Copy the records below verbatim, beginning at the line that contains "Open the black shirt product thumbnail" and ending after the line that contains "click(55, 51)".

--- Begin RECORDS FOR PROCESSING ---

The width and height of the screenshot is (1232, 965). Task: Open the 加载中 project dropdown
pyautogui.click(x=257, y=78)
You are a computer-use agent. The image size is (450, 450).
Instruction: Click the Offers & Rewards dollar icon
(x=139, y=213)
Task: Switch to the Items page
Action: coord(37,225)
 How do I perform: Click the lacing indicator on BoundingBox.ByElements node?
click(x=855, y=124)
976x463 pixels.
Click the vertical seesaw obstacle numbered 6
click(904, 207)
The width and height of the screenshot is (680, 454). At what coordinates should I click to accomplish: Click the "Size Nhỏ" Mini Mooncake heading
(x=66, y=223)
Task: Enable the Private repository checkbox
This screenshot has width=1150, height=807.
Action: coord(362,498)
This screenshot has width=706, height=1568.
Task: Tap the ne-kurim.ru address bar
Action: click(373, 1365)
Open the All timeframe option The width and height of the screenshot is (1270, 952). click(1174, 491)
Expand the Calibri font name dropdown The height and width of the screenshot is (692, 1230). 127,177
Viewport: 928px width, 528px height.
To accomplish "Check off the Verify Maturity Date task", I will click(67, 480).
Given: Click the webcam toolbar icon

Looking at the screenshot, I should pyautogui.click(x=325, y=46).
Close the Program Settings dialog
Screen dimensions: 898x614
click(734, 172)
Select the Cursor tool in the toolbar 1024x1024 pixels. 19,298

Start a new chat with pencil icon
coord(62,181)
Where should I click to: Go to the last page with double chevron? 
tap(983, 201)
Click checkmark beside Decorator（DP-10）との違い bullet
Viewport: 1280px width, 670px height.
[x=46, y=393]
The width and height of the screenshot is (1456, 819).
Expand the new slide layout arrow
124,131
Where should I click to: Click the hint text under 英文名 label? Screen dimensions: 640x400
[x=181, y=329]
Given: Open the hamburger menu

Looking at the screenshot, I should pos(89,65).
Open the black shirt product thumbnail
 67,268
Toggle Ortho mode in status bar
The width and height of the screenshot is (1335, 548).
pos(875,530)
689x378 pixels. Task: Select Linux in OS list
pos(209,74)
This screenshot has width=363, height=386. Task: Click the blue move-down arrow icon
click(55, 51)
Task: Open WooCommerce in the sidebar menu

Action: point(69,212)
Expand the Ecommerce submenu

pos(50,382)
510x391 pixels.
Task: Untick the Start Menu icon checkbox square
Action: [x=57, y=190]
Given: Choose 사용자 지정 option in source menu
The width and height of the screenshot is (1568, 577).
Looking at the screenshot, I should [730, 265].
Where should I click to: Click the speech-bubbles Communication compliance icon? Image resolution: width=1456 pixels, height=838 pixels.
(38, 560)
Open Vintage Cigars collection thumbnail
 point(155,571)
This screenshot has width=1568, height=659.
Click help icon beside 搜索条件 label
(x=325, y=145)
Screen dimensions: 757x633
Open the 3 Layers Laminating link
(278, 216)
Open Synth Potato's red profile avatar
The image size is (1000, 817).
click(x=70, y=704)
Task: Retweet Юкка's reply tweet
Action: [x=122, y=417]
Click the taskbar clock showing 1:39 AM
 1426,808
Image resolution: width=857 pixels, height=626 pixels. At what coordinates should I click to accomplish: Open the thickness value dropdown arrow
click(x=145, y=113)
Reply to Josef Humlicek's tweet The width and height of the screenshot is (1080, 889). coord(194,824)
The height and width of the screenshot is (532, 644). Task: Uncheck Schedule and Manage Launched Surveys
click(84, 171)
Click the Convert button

--- End RECORDS FOR PROCESSING ---

→ RESULT
Open the black shirt product thumbnail
 67,268
Toggle Ortho mode in status bar
The width and height of the screenshot is (1335, 548).
pos(875,530)
689x378 pixels. Task: Select Linux in OS list
pos(209,74)
This screenshot has width=363, height=386. Task: Click the blue move-down arrow icon
click(55, 51)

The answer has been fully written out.